WHAT YOU SHOULD DO: Taking the line with "For every named" as the first and the line with "Forgot Password? (92, 380)" as the last, set down exactly every line in that range from the entries below, and no more.

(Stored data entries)
····················

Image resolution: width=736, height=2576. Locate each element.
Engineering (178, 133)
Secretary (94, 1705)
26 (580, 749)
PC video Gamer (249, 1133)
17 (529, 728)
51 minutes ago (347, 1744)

····················

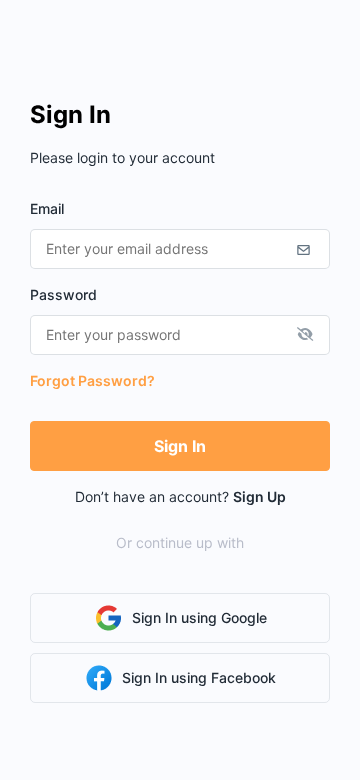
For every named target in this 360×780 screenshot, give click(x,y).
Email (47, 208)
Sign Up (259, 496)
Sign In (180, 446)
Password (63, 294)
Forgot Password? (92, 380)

····················

FINAL ANSWER:
For every named target in this 360×780 screenshot, give click(x,y).
Email (47, 208)
Sign Up (259, 496)
Sign In (180, 446)
Password (63, 294)
Forgot Password? (92, 380)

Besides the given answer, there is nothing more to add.